Trending Clinical Topics for April 2019

Ryan Syrek

Disclosures

April 26, 2019

Trending Clinical Topic of the Week (March 30 – April 5): Autism

A retracted study, a disproven myth, prenatal concerns, and a newly identified tool all helped make autism this week's top trending clinical topic. This week, a study that had identified a link between typical male brain anatomy and autism spectrum disorder (ASD) was retracted and replaced with a significantly different version. The study had previously claimed that the vast majority of women with autism (79.6%) have phenotypical male brains and that women with this brain makeup are three times more likely to have autism. The new version suggests that the male neuroanatomical brain phenotype does not carry this higher risk or association. Some critics feel that even the newly revised version still overstates the significance.

Correction of misinformation seems to be a recent theme, as a separate study published earlier this month definitively found that vaccination against measles, mumps, and rubella (MMR) does not increase the risk for autism or trigger autism in susceptible children. The largest single study to date explored more than 650,000 medical records of children born from 1999 to 2010. Researchers found no evidence to support the widely disseminated belief that the MMR vaccine has any role in autism. However, new information may have identified actual potential factors in autism development. Fetal exposure to maternal infection has been found to increase the long-term risk for neuropsychiatric diseases, including autism and depression.

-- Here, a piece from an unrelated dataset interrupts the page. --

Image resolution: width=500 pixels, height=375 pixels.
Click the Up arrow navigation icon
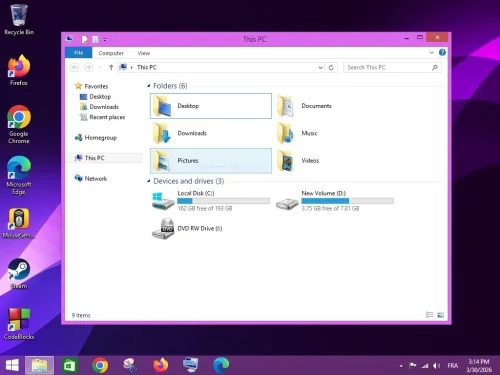[111, 67]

The prenatal period may also be vital for prevention, as research published in JAMA Psychiatry suggests that vitamins taken during the first month of pregnancy may reduce the risk for ASD in siblings of affected children by as much as half. Further research is needed to determine appropriate dose thresholds for folic acid and the effects of other nutrients during the prenatal period that may elevate the risk for autism. Finally, a small, randomized clinical trial found that Google Glass may help in the treatment of children with ASD. Children who used the device for 6 weeks demonstrated higher scores on at least one socialization subscale compared with children receiving only the usual treatments. From correcting misinformation to providing helpful new findings, these significant studies helped make autism this week's top trending clinical topic.